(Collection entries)
========
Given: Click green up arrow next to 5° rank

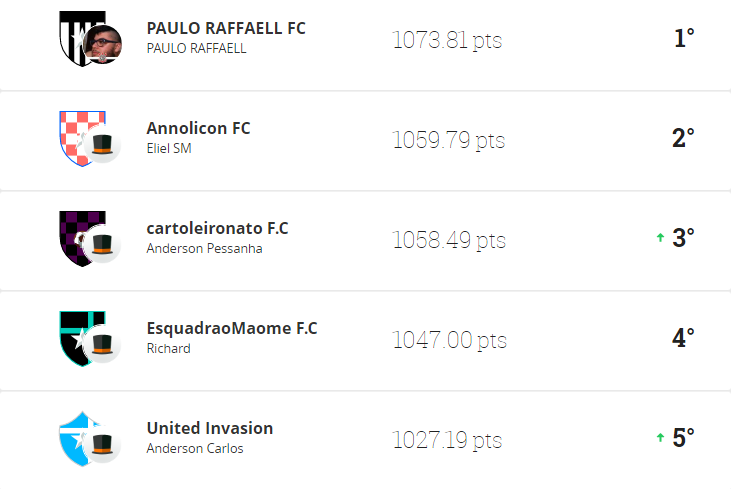Looking at the screenshot, I should (x=660, y=438).
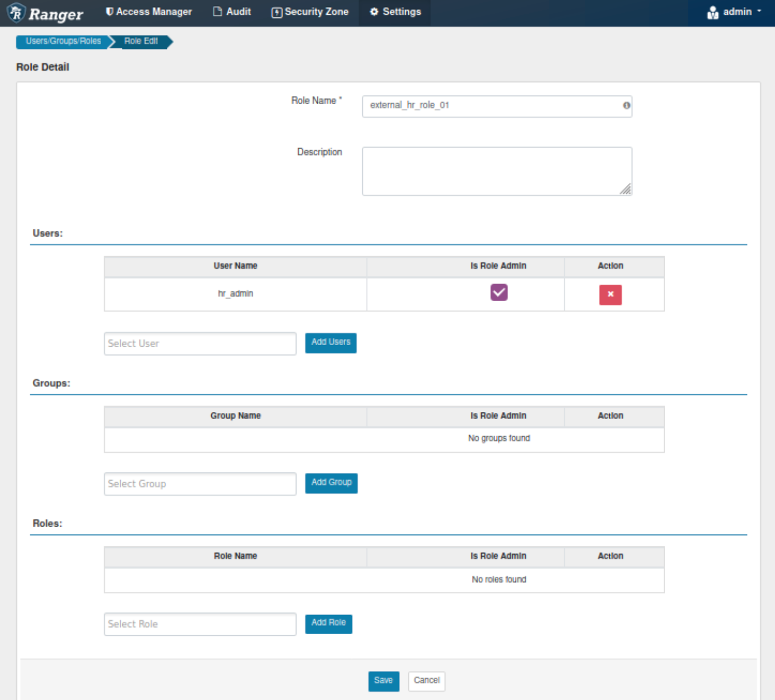Click the Role Name input field
This screenshot has height=700, width=775.
point(491,105)
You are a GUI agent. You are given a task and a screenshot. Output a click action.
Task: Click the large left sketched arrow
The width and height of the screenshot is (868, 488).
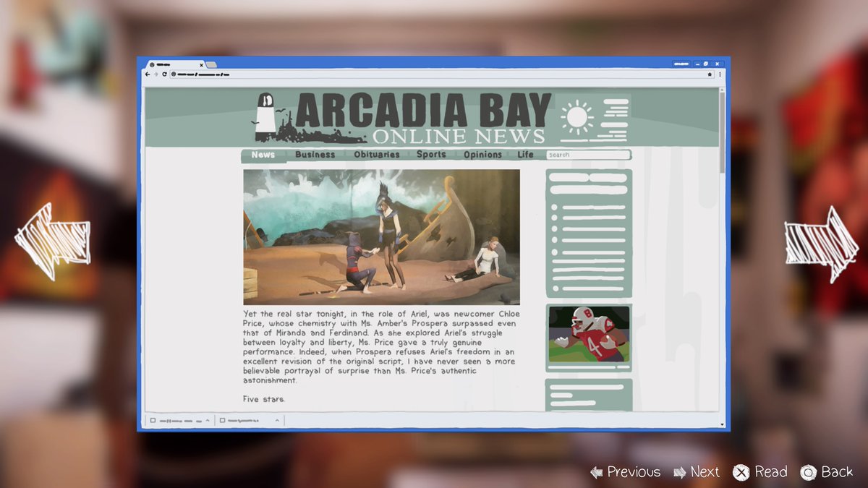(x=52, y=241)
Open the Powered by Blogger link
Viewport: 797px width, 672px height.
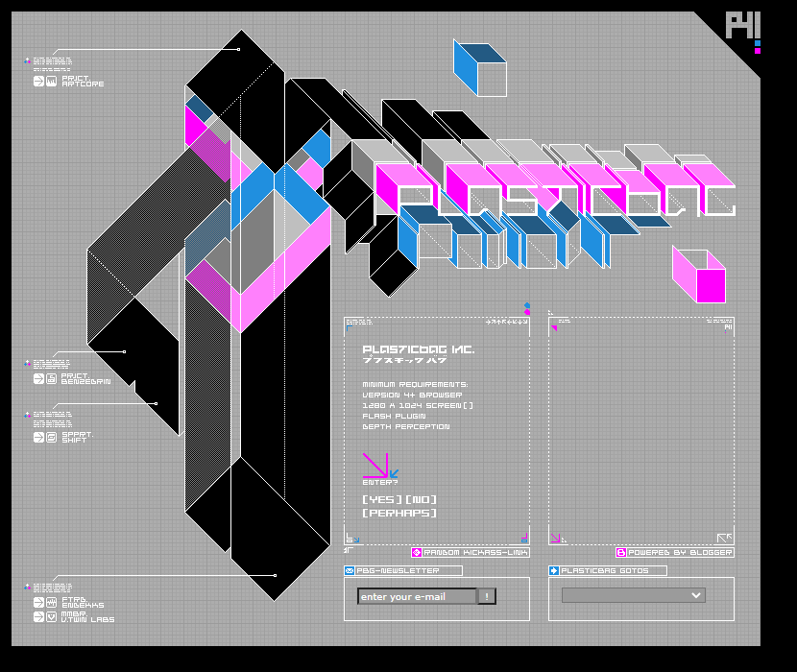(675, 553)
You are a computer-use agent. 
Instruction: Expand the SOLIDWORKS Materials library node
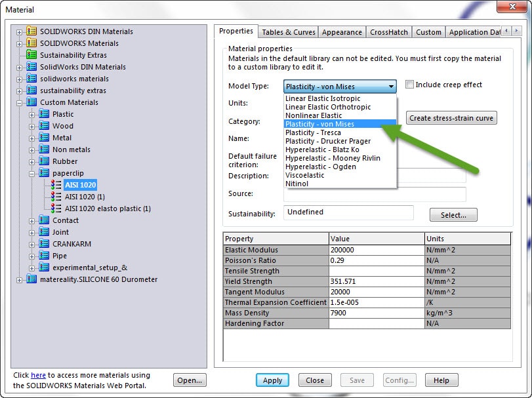19,43
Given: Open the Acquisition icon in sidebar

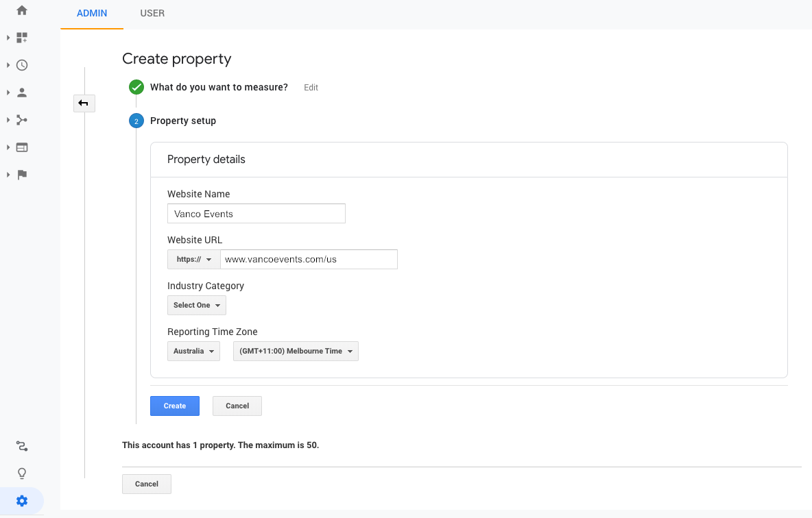Looking at the screenshot, I should pos(22,120).
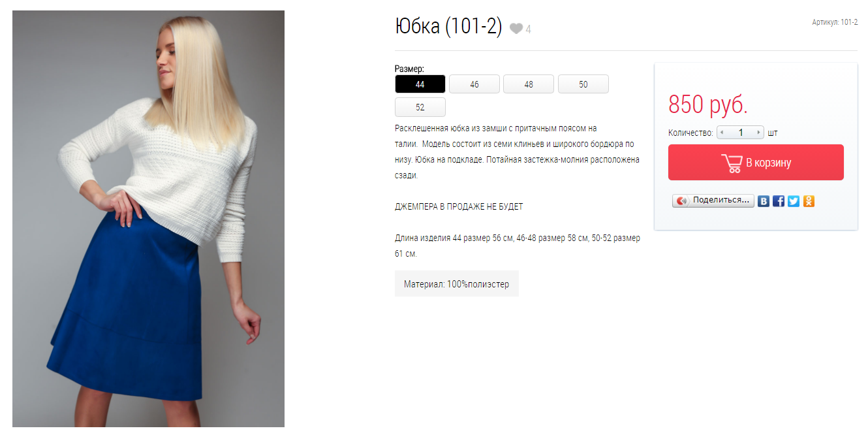Click the red megaphone icon in the share button

click(x=682, y=201)
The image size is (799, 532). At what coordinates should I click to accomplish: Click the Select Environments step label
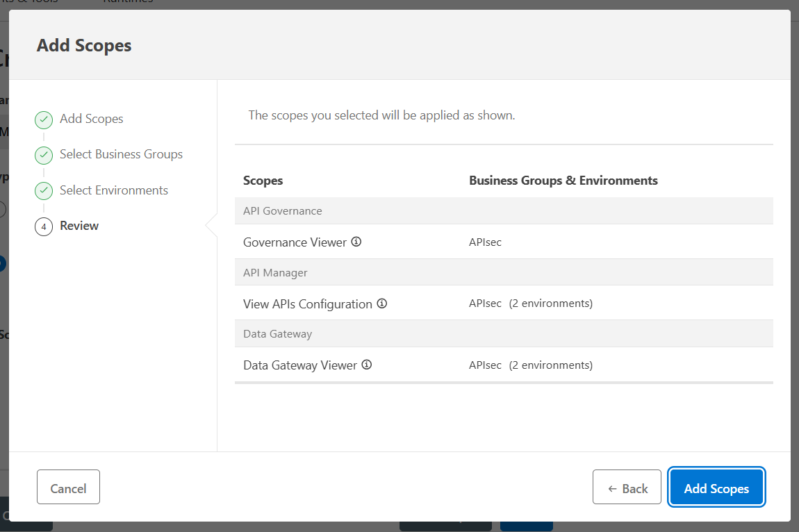tap(113, 190)
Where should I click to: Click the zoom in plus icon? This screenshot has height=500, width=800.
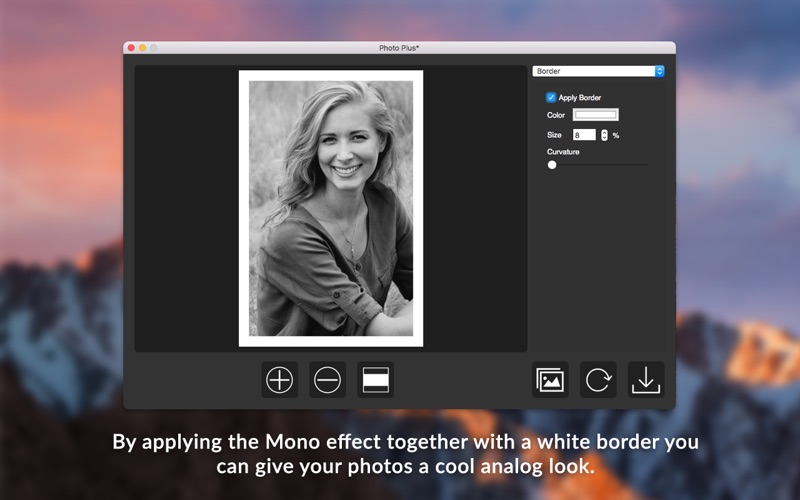coord(279,380)
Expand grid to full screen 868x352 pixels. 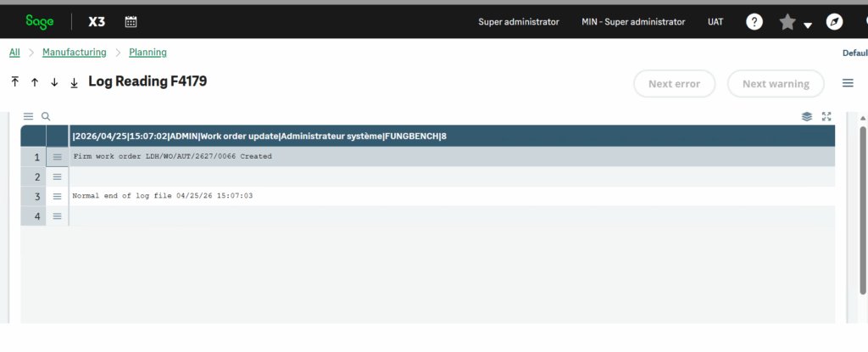[x=826, y=116]
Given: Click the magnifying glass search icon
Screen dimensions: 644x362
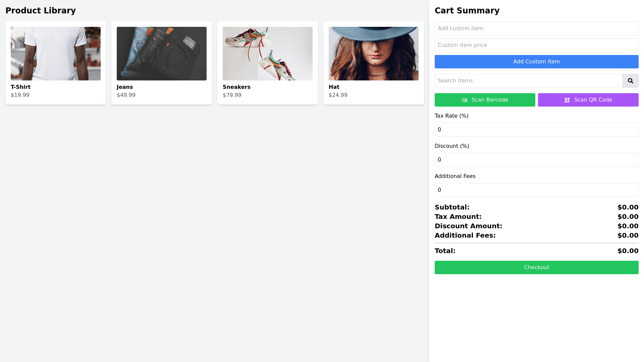Looking at the screenshot, I should 630,81.
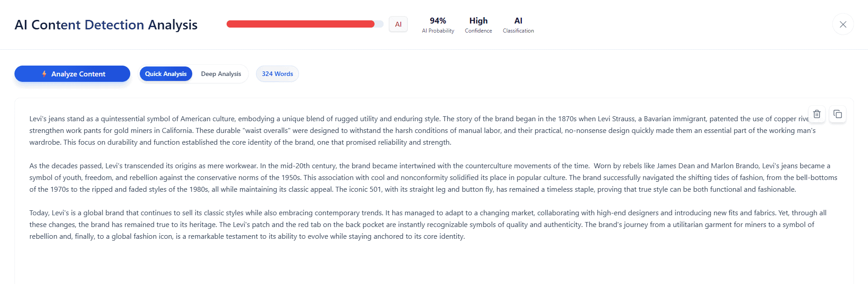
Task: Switch to Deep Analysis mode
Action: coord(221,74)
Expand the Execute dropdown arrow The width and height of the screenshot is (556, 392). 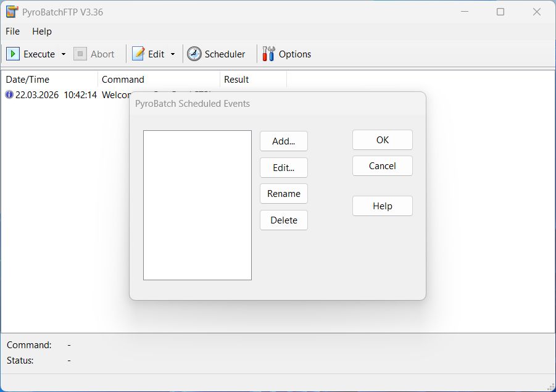tap(63, 54)
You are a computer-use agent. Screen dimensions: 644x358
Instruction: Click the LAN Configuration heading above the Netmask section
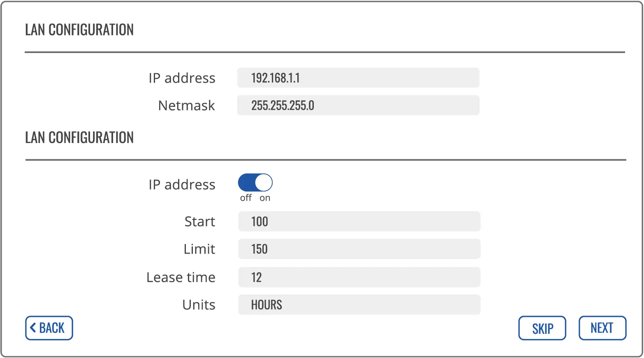(79, 30)
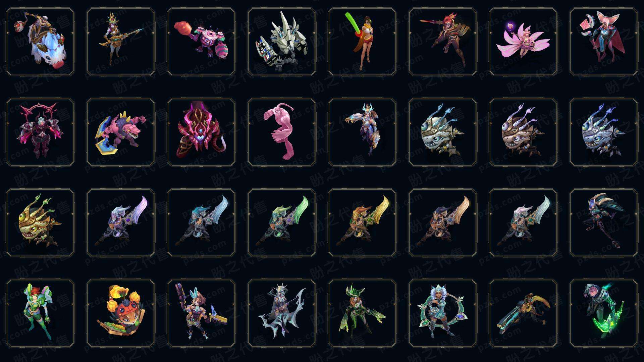The height and width of the screenshot is (362, 644).
Task: Select the gold blade sword-wielder chroma
Action: pyautogui.click(x=362, y=223)
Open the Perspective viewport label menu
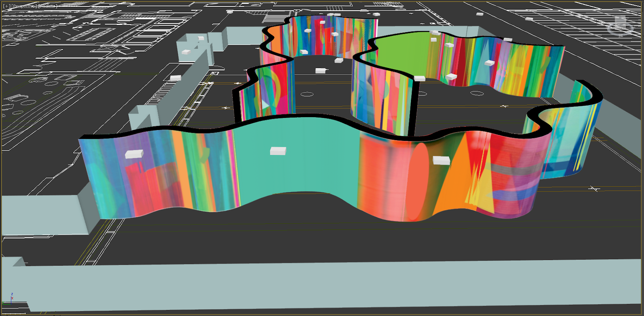The height and width of the screenshot is (316, 644). point(24,6)
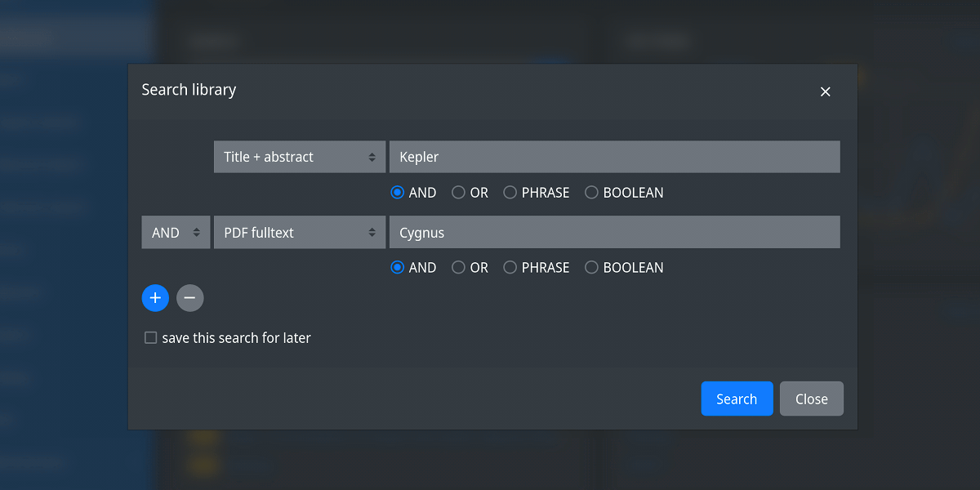This screenshot has height=490, width=980.
Task: Click the blue plus add-row icon
Action: coord(155,298)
========
Task details. The answer must be the lines above, word for word, from the first one through the line with "Open the Powered by Blogger link", pictures excluded.

Exercise response.
Given: Click green up arrow next to 5° rank

Looking at the screenshot, I should (x=660, y=438).
Click the Role Name input field
This screenshot has height=700, width=775.
point(491,105)
You are a GUI agent. You are given a task and a screenshot. Output a click action.
Task: Click the large left sketched arrow
The width and height of the screenshot is (868, 488).
(x=52, y=241)
Open the Powered by Blogger link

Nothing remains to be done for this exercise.